• _WHAT IS EXPECTED_:
What lines in the entries hold the string "with"? List them.

Collected data entries
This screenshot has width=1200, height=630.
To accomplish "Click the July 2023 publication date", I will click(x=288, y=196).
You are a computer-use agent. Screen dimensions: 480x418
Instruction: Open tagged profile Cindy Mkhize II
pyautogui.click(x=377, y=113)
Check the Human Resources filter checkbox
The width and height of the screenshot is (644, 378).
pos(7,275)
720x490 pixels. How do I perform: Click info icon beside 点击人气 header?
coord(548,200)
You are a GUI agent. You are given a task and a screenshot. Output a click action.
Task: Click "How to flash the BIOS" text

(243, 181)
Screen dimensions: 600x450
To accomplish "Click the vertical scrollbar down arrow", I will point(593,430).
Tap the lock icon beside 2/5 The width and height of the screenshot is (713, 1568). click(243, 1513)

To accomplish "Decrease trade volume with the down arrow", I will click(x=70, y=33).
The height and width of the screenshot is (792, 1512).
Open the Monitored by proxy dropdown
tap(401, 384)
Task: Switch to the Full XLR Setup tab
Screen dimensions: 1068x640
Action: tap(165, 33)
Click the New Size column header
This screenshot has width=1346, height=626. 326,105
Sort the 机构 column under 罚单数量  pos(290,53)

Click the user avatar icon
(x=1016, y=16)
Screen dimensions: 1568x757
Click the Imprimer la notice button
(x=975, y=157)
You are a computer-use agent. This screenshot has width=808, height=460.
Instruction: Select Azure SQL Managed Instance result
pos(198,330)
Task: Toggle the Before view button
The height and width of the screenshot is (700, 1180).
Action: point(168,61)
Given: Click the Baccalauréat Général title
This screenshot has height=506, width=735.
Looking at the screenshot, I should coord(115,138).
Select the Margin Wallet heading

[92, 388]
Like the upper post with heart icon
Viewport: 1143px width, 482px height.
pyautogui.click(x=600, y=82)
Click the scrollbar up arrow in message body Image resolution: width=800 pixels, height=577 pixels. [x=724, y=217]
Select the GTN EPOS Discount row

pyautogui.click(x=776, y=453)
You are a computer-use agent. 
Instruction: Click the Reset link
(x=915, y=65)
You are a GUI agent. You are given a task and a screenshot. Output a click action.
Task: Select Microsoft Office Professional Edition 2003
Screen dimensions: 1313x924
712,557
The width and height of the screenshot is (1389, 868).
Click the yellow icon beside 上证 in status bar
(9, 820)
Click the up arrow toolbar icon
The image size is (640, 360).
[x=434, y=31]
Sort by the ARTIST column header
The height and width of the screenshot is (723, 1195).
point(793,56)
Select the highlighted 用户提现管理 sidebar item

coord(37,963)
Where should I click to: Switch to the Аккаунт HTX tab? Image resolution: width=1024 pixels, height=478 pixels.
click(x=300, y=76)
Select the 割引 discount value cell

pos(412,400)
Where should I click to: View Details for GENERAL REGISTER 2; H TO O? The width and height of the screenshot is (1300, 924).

• _RESPONSE TO THIS EXERCISE_:
To accomplish "Decrease trade volume with the down arrow", I will click(x=70, y=33).
Like the upper post with heart icon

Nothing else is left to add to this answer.